Batch-all Triplet Loss: In contrast to the triplet loss, which selects a single triplet at a time, the batch-all triplet loss considers all possible triplets within a training batch [14]. It exhaustively evaluates the loss for each triplet, encouraging the model to find the hardest triplets in the batch. This approach ensures that the model optimizes across the entire batch rather than relying on a single triplet at each iteration. The loss is defined as:

\text{Batch-all Triplet Loss}=\sum_{i}\max\{|z_{a}-z_{p}^{(i)}|-|z_{a}-z_{n}^{(i)}|+\text{margin},0\}

(4)

The sum is taken over all possible triplets in the batch, and the max function ensures that only the triplets violating the margin condition contribute to the loss.

Weighted Decoupled Contrastive Learning (WDCL): Decoupled Contrastive Learning (DCL) loss is employed to enhance the discriminative capabilities of the learned representations by decoupling the positive and negative samples during the training process [35]. Traditional contrastive learning encourages positive pairs to be closer together while pushing negative pairs further apart. In large-scale datasets, the number of negative samples can significantly outnumber positive samples, causing an imbalance that can affect the learning process. DCL addresses this issue by decoupling the positive and negative samples in the loss computation, providing more flexibility and control over the learning process. We generalize the loss function to WDCL by introducing a weighting function:

\text{WDCL}=-w(z_{a},z_{p})e^{\textlangle z_{a},z_{p}\textrangle}+\log(\sum_{i}e^{\textlangle z_{a},z_{n}^{(i)}\textrangle})

(5)

Here, $w$ is the weight function, $\textlangle.\textrangle$ denotes the similarity function, and the sum is taken over all negative samples for the anchor. The weight function can be determined using a function that assigns higher weights to pairs with smaller similarities. We can choose $w$ to be a negative von Mises-Fisher weighting function:

w(x,y)=\frac{e^{\textlangle x,y\textrangle}/k}{\mathbb{E}[e^{\textlangle x,y\textrangle}/k]}

(6)

Where $k$ is a hyperparameter controlling the strength of the weighting. The intuition behind the weight function is that in practice, the data may exhibit varying degrees of similarity, and treating all pairs equally may not be optimal. The weight function addresses this issue by assigning higher weights when a positive pair of samples are far from each other.

3.3 Cross-Encoder

In cross-encoder architecture, the input consists of a pair of keystrokes: a source keystroke and a target keystroke. The cross-encoder model takes both sequences as input and encodes them together into a joint representation. It considers the interaction between them and produces a single output representation that captures their relationship.

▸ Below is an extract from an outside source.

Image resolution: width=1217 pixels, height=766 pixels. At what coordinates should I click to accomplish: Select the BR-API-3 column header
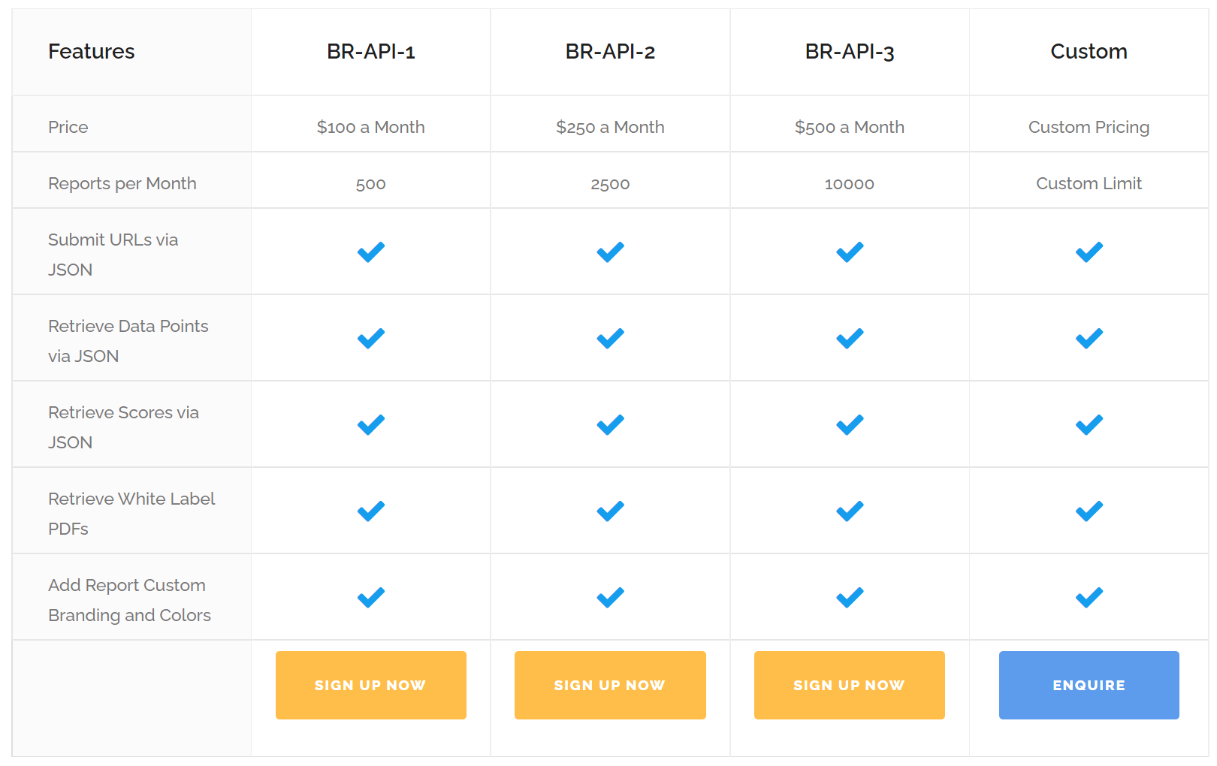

In order to calculate the similarity score, the cross-encoder utilizes the extracted features from both the source and target keystrokes. Similar to the previous approach, these features are processed through a linear layer, which maps them to a higher dimension equivalent to the hidden size of the transformer. Positional embeddings are introduced to the sequences as well. At this point, the two sequences are padded to enable simultaneous processing by the cross-encoder. Additionally, token type embeddings are incorporated to differentiate between the two sequences within the transformer. The resulting sequence is then passed through the transformer to obtain the joint representation. The cross-encoder structure is similar to the bi-encoder, except that the cross-encoder utilizes self-attention to attend to both sequences. Following the transformer, the source and target sequences are separated and the representation for each sequence is obtained by applying mean-pooling and passing the resulting vector through a feedforward layer. Ultimately, the two representations are concatenated and fed into a linear layer with softmax activation, which converts the joint representation into a two-class probability distribution. The components of this vector represent the probability scores that indicate the level of similarity and dissimilarity between the two sequences.

3.3.1 Training & Loss Function

The cross-encoder model is trained using a supervised learning approach, where the model is provided with a pair of inputs along with a label indicating their similarity or dissimilarity. The model is optimized to predict the correct label for a given keystroke pair. For this purpose, we employ the cross-entropy loss function.

Cross-entropy loss is a commonly used loss function in classification tasks. It measures the dissimilarity between the predicted probability distribution and the true probability distribution of the target variables. In the context of binary classification, where there are two possible classes (0 and 1), the cross-entropy loss can be defined mathematically as follows:

\text{Cross\_Entropy}(y,\hat{y})=-[y\cdot log(\hat{y})+(1-y)\cdot log(1-\hat{y})]

(7)

Here, $y$ represents the true label and $\hat{y}$ denotes the predicted probability. In this equation, the first term $y\cdot\log(\hat{y})$ accounts for the loss when the true label $y$ is 1, while the second term $(1-y)\cdot\log(1-\hat{y})$ captures the loss when the true label $y$ is 0.

4 Experiment Setup

4.1 Dataset

All the experiments in this paper are conducted using the Aalto desktop keystroke dataset [8]. This dataset is a comprehensive collection of keystroke biometric data obtained from physical keyboards, comprising over 5GB of information gathered from 168,000 participants. To collect the data, participants were instructed to memorize English sentences and type them as quickly and accurately as possible. The sentences were randomly selected from a pool of 1,525 sentences derived from the Enron mobile email corpus and the English Gigaword newswire corpus. The selected sentences range from a minimum of 3 words to a maximum of 70 characters. It is important to note that participants may have made errors while typing, resulting in keystrokes exceeding the 70-character limit as characters could be deleted. Each participant in the Aalto desktop dataset completed 15 sessions, with each session involving typing a single sentence. The captured raw data from each session includes a time series with three dimensions: keycodes, press times, and release times of the keystroke sequence. The timestamps are recorded in UTC format with millisecond precision, and the keycodes range from 0 to 255, corresponding to the ASCII code.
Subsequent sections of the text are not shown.